New Options for High Availability Clusters, SIOS Cements its Support for Microsoft Azure Shared Disk
Microsoft introduced Azure Shared Disk in Q1 of 2022. Shared Disk allows you to attach a managed disk to more than one host. Effectively this means that Azure now has the equivalent of SAN storage, enabling Highly Available clusters to use shared disk in the cloud!
A major advantage of using Azure Shared Disk with a SIOS Lifekeeper cluster hierarchy is that you will no longer be required to have either a storage quorum or witness node. This way you can avoid so called split-brain – which occurs when the communication between nodes is lost and several nodes are potentially changing data simultaneously. Fewer nodes means less cost and complexity.
LifeKeeper SCSI-3 Persistent Reservations (SCSI3) Recovery Kit
SIOS has introduced an Application Recovery Kit (ARK) for our LifeKeeper for Linux product. This is called LifeKeeper SCSI-3 Persistent Reservations (SCSI3) Recovery Kit. This allows for Azure Shared Disks to be used in conjunction with SCSI-3 reservations. The ARK guarantees that a shared disk is only writable from the node that currently holds the SCSI-3 reservations on that disk.
When installing SIOS Lifekeeper, the installer will detect that it’s running in Microsoft Azure EC2. It will automatically install the LifeKeeper SCSI-3 Persistent Reservations (SCSI3) Recovery Kit to enable support for Azure Shared Disk.
Resource creation within Lifekeeper is straightforward and simple (Figure 1). The Azure Shared Disk is simply added into Lifekeeper as a file-system type resource once locally mounted. Lifekeeper will assign it an ID (Figure 2) and manage the SCSI-3 locking automatically.

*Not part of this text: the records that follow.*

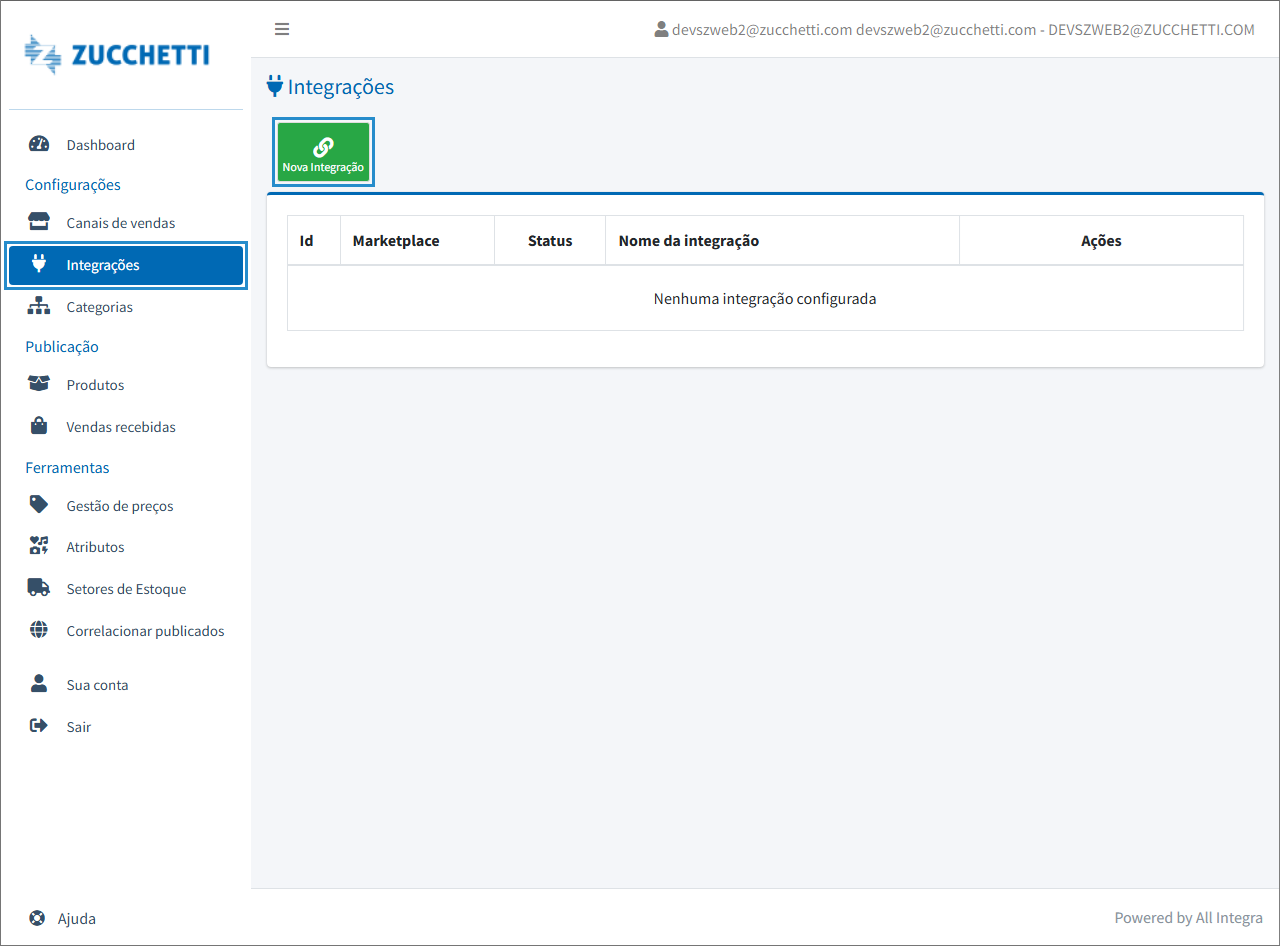Viewport: 1280px width, 946px height.
Task: Click the Atributos shapes icon
Action: point(39,546)
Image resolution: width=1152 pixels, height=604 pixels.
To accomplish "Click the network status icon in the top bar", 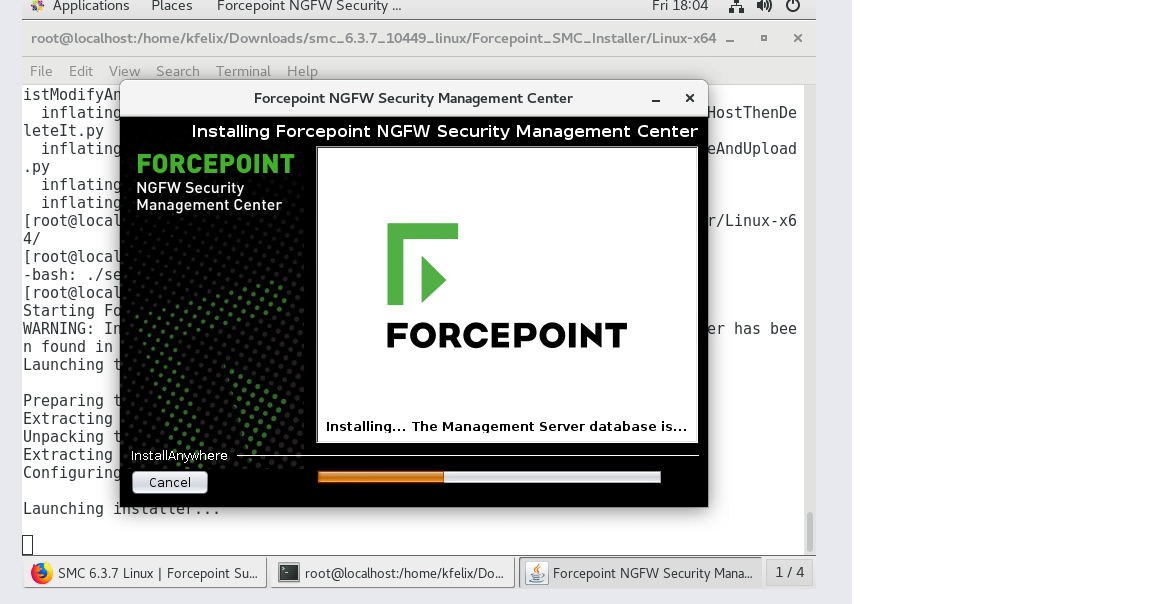I will (x=735, y=6).
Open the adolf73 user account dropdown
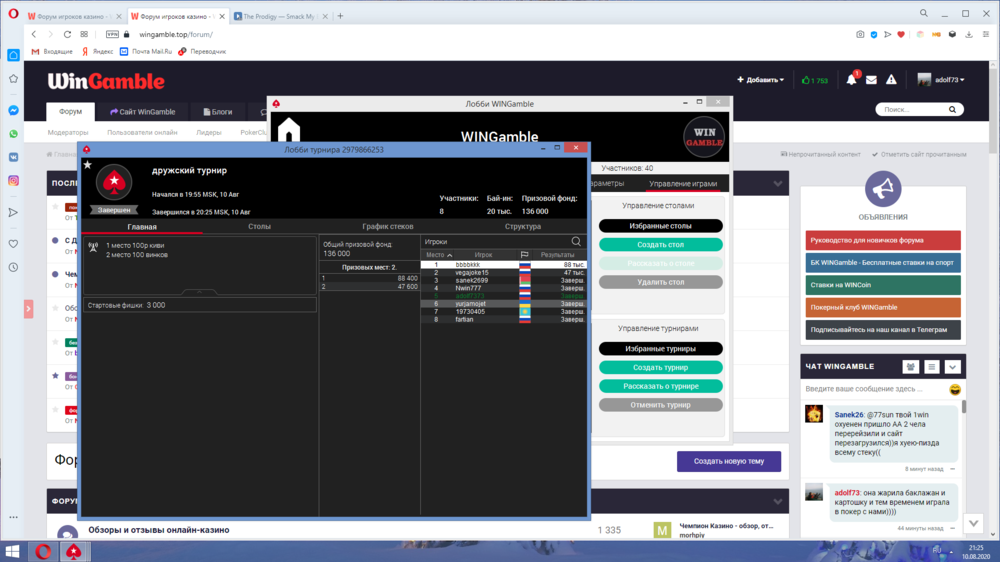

SCSI-3 reservations guarantee that Azure Shared Disk is only writable on the node that holds the reservations (Figure 3). In a scenario where cluster nodes lose communication with each other, the standby server will come online, causing a potential split-brain situation. However, because of the SCSI-3 reservations only one node can access the disk at a time. This actually prevents an actual split-brain scenario. Only one system will hold the reservation. It will either become the new active node (in this case the other will reboot) or remain the active node. Nodes that do not hold the Azure Shared Disk reservation will simply end up with the resource in an “Standby State” state. Simply because they cannot acquire the reservation.
Link to Microsoft’s definition of Azure Shared Disks https://docs.microsoft.com/en-us/azure/virtual-machines/disks-shared
What You Can Expect
At the moment, SIOS supports Locally-redundant Storage (LRS). We’re working with Microsoft to test and support Zone-Redundant Storage (ZRS). Ideally we’d like to know when there is a ZRS failure so that we can fail-over the resource hierarchy to the most local node to the active storage. SIOS is expecting the Azure Shared Disk support to arrive in its next release of Lifekeeper 9.6.2 for Linux.